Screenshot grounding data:
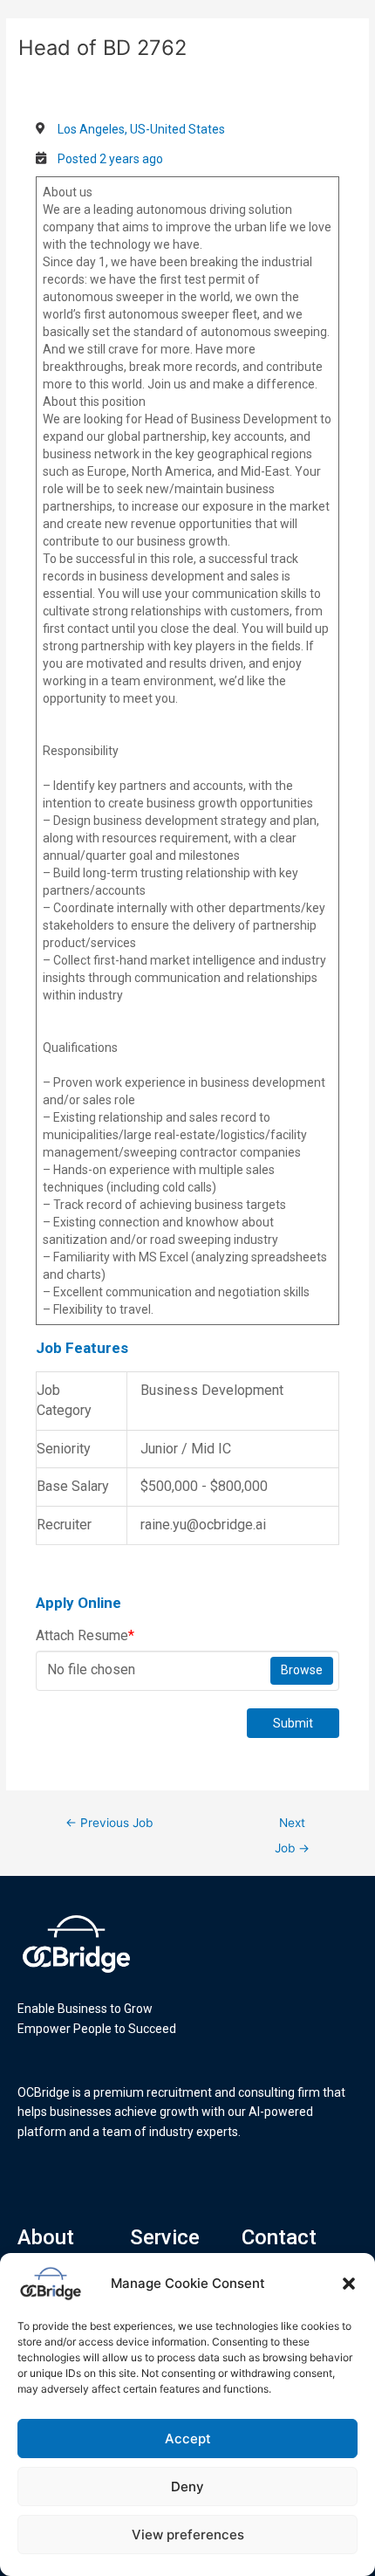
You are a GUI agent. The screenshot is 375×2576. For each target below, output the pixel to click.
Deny (187, 2486)
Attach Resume (85, 1635)
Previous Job (109, 1823)
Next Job (292, 1827)
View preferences (188, 2534)
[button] (349, 2283)
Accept (188, 2438)
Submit (293, 1723)
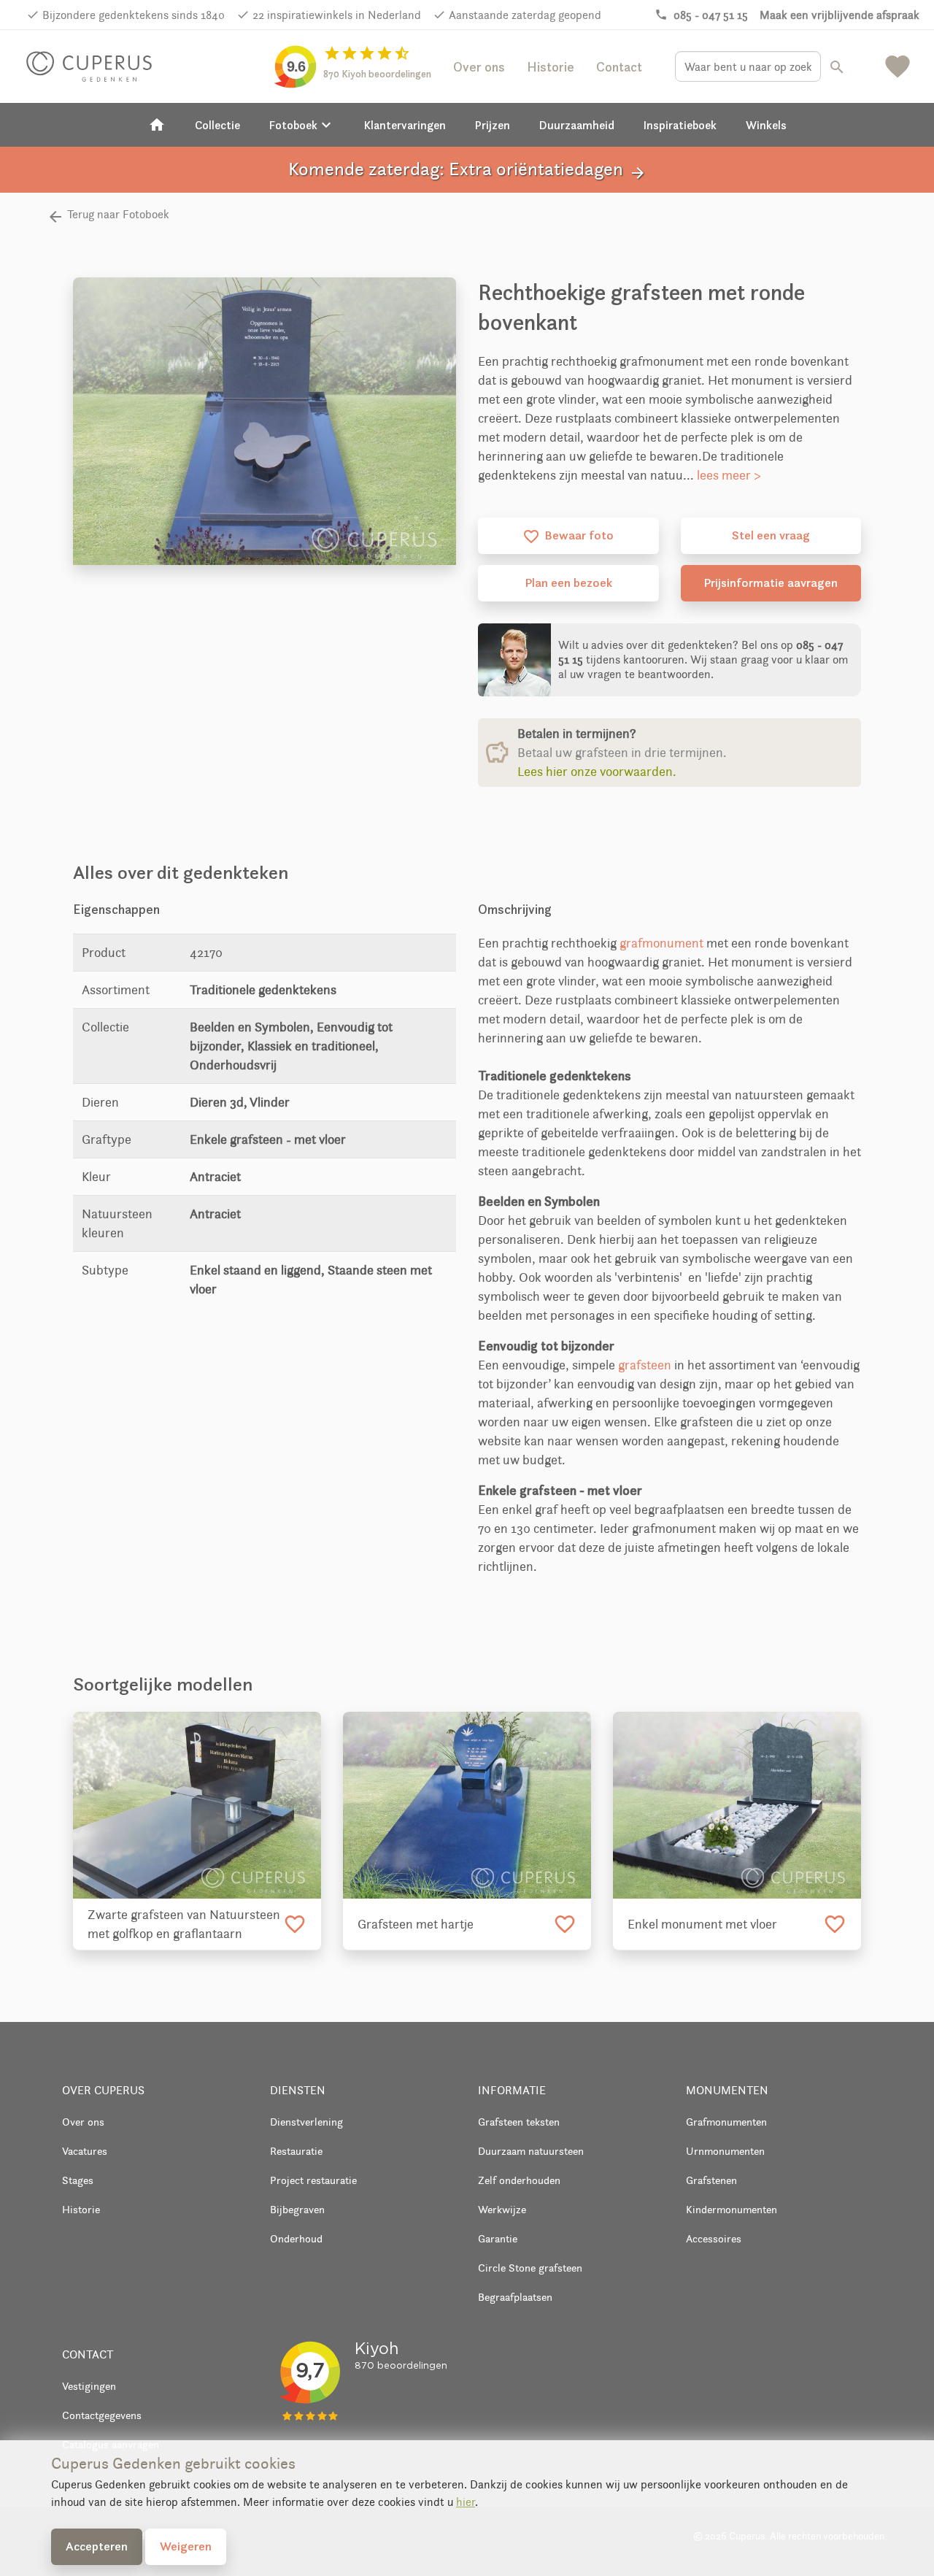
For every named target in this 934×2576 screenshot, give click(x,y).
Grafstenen (711, 2180)
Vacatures (84, 2151)
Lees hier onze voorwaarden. (596, 772)
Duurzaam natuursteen (531, 2151)
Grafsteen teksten (519, 2122)
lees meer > (729, 475)
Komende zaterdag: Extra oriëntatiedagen (467, 170)
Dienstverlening (306, 2122)
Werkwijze (502, 2209)
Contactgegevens (102, 2415)
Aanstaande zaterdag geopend (525, 15)
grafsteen (644, 1365)
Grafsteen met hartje (416, 1924)
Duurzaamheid (576, 125)
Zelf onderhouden (519, 2180)
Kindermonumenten (731, 2209)
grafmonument (661, 943)
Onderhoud (296, 2238)
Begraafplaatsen (515, 2297)
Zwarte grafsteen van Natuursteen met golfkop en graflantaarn (184, 1924)
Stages (77, 2180)
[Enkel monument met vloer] (737, 1805)
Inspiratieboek (680, 125)
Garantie (497, 2238)
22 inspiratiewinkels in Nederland (336, 15)
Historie (550, 66)
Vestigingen (89, 2386)
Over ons (479, 66)
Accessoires (713, 2238)
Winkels (766, 125)
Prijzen (492, 125)
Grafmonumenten (726, 2122)
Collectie (217, 125)
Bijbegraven (297, 2209)
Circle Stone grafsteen (530, 2268)
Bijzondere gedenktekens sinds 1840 (133, 15)
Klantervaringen (405, 125)
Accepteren (97, 2546)
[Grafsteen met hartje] (467, 1805)
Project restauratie (313, 2180)
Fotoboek (302, 125)
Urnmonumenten (725, 2151)
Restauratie (296, 2151)
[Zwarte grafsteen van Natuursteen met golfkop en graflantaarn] (197, 1805)
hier (465, 2502)
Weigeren (186, 2546)
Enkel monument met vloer (702, 1924)
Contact (619, 66)
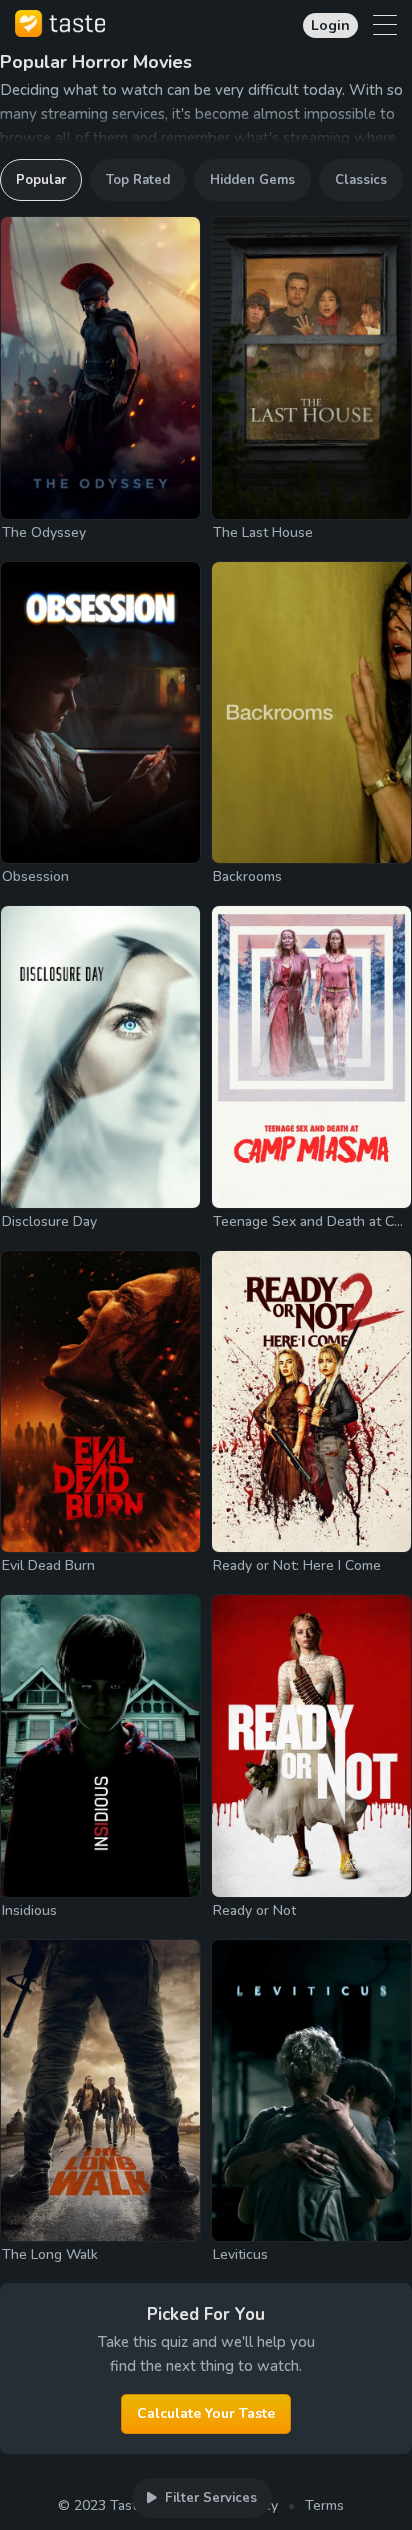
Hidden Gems (252, 180)
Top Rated (138, 180)
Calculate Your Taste (206, 2413)
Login (330, 25)
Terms (324, 2505)
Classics (361, 180)
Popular (41, 180)
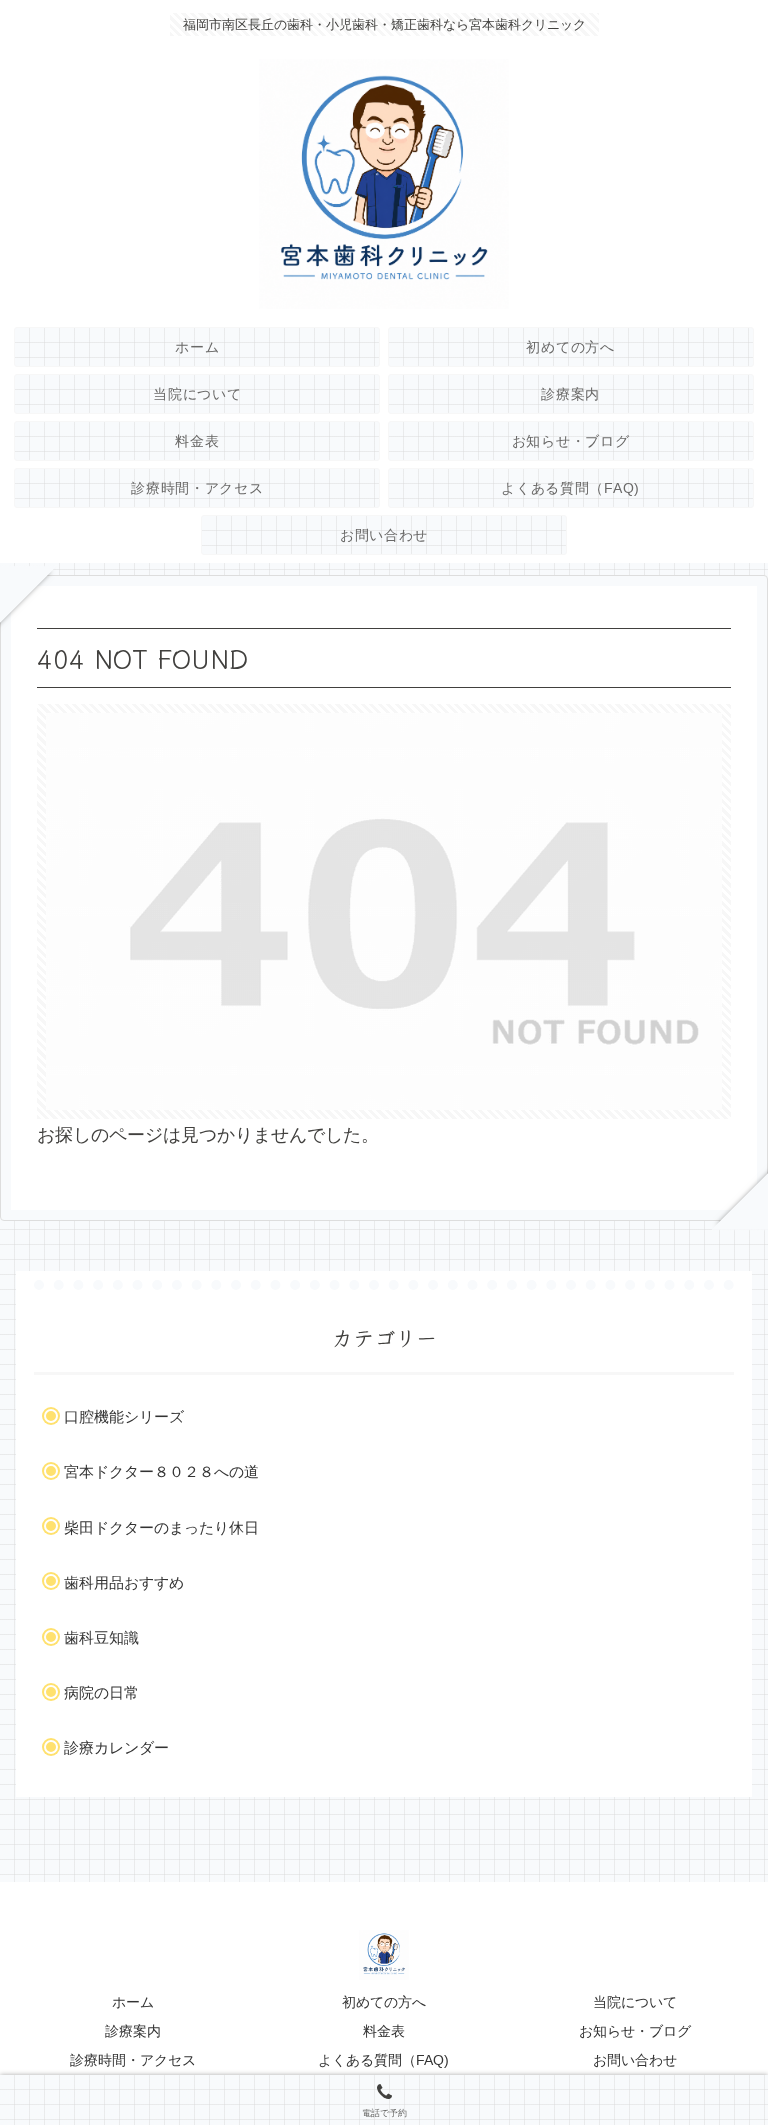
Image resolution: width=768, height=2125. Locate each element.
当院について (635, 2002)
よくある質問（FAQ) (383, 2060)
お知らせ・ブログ (635, 2031)
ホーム (133, 2002)
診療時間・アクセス (133, 2060)
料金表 (384, 2031)
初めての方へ (384, 2002)
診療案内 (133, 2031)
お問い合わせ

BRIEF: Restate word for word every line from the top of the entries above to the line with "Grafstenen (711, 2180)", inclusive, and skip any pictures.

COMPLETED EXERCISE:
You are a GUI agent. The screenshot is 375×2576. For each target below, output the pixel to click.
Deny (187, 2486)
Attach Resume (85, 1635)
Previous Job (109, 1823)
Next Job (292, 1827)
View preferences (188, 2534)
[button] (349, 2283)
Accept (188, 2438)
Submit (293, 1723)
For every named target in this 934×2576 screenshot, give click(x,y).
Grafstenen (711, 2180)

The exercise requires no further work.